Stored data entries
=-=-=
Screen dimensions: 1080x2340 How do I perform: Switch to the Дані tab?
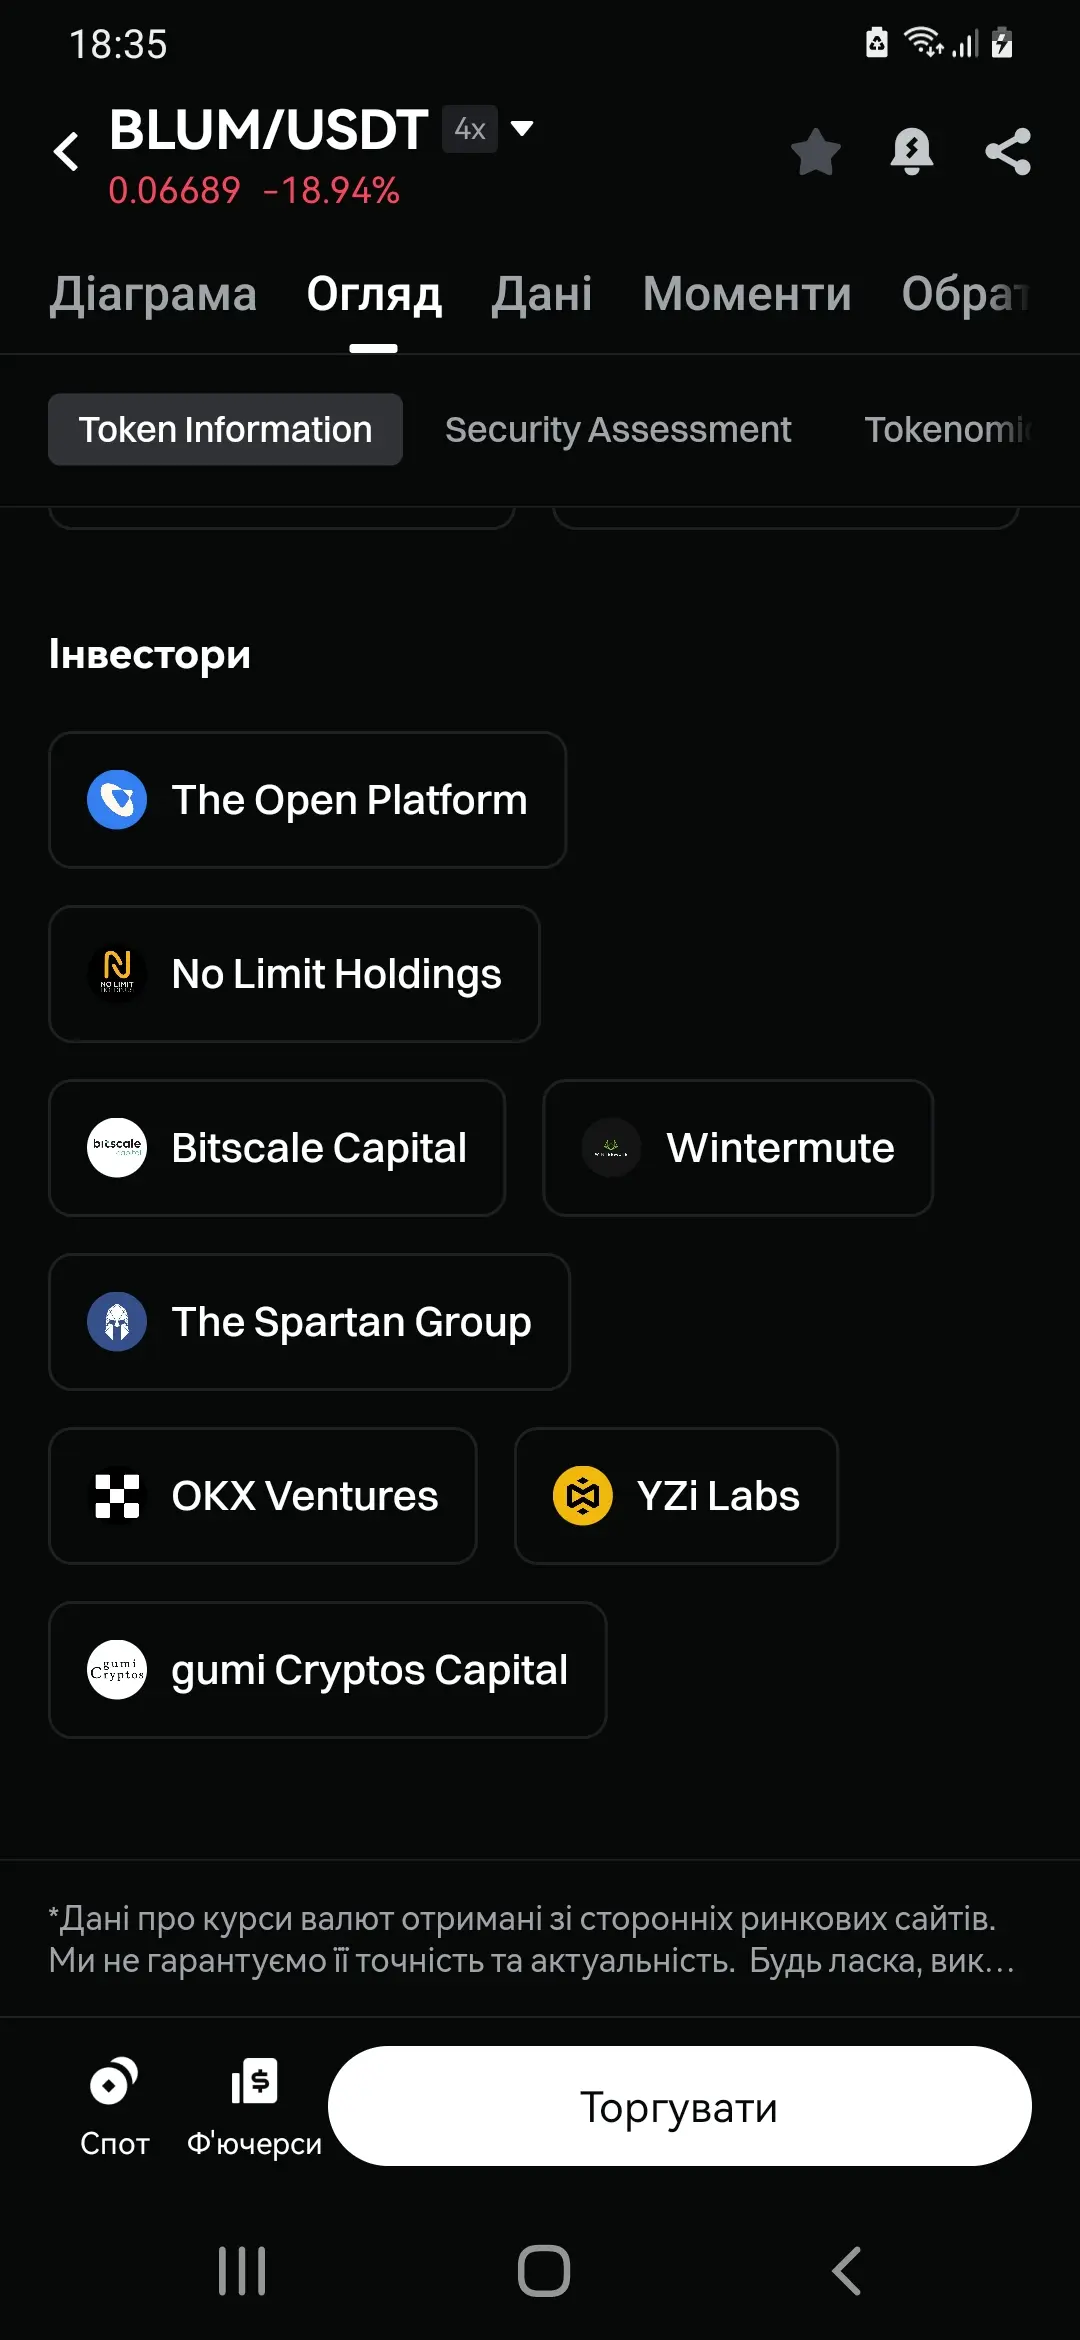541,294
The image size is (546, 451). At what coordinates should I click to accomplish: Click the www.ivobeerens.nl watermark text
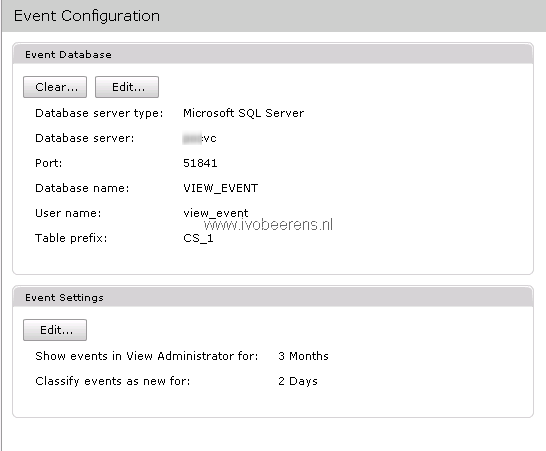(x=268, y=225)
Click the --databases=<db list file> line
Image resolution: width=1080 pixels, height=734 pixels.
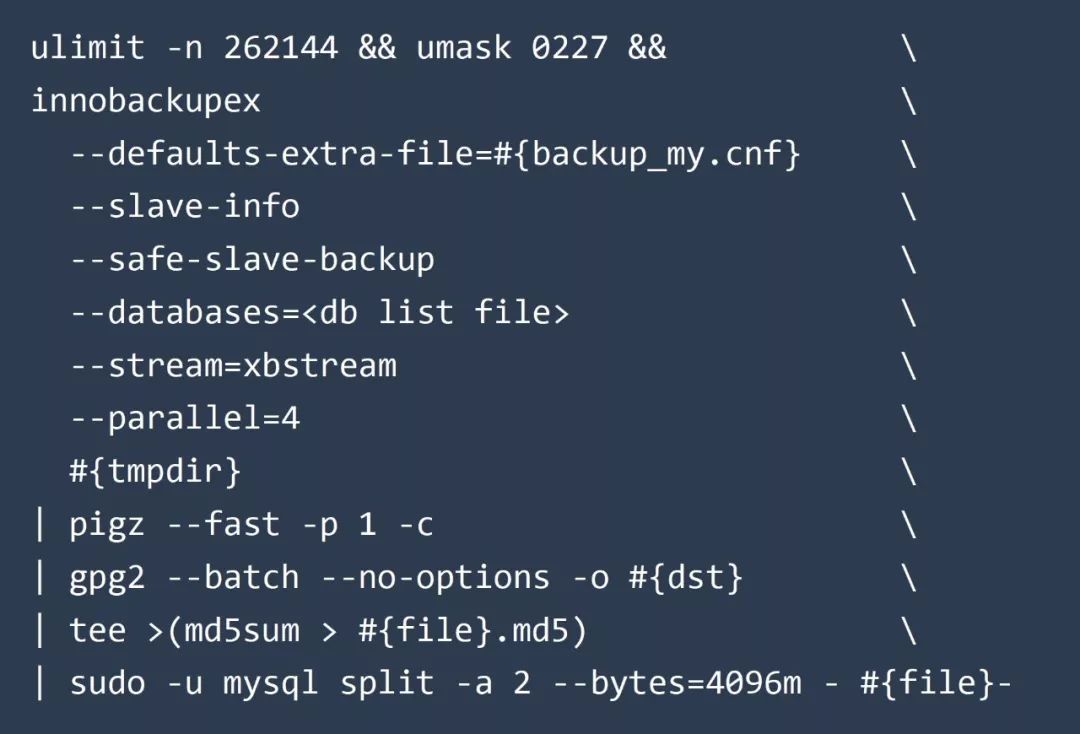pyautogui.click(x=320, y=313)
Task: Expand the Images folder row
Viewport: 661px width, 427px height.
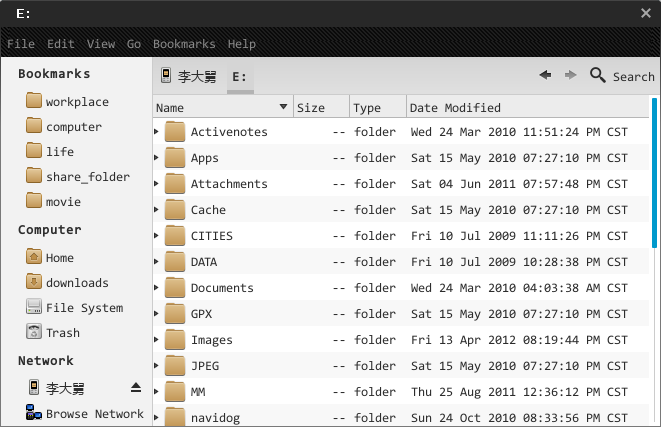Action: pyautogui.click(x=157, y=340)
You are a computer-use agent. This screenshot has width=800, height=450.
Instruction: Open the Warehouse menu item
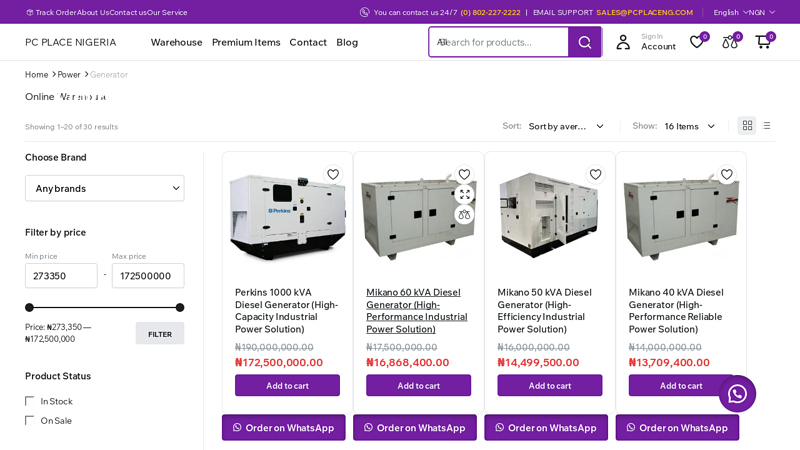[176, 42]
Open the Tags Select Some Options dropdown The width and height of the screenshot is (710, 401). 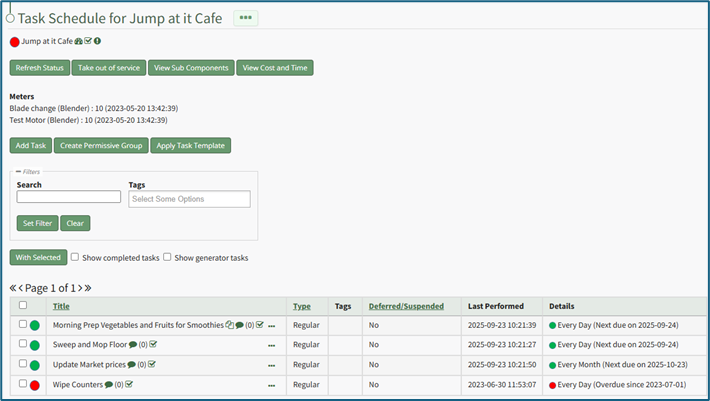[189, 199]
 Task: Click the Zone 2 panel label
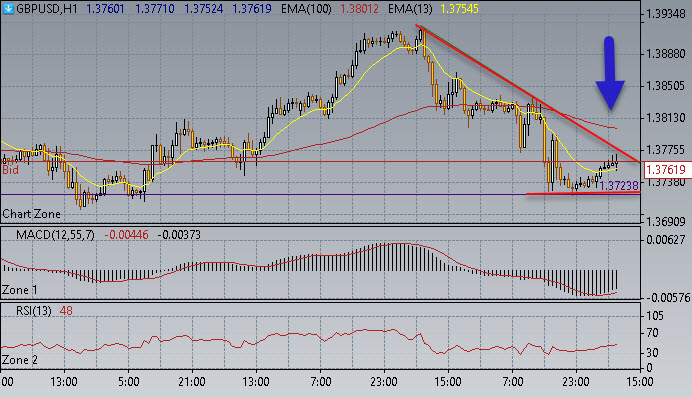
=-=-=
A single number is needed: the count of lines in the records that include "Task".

#### [OUTPUT]
2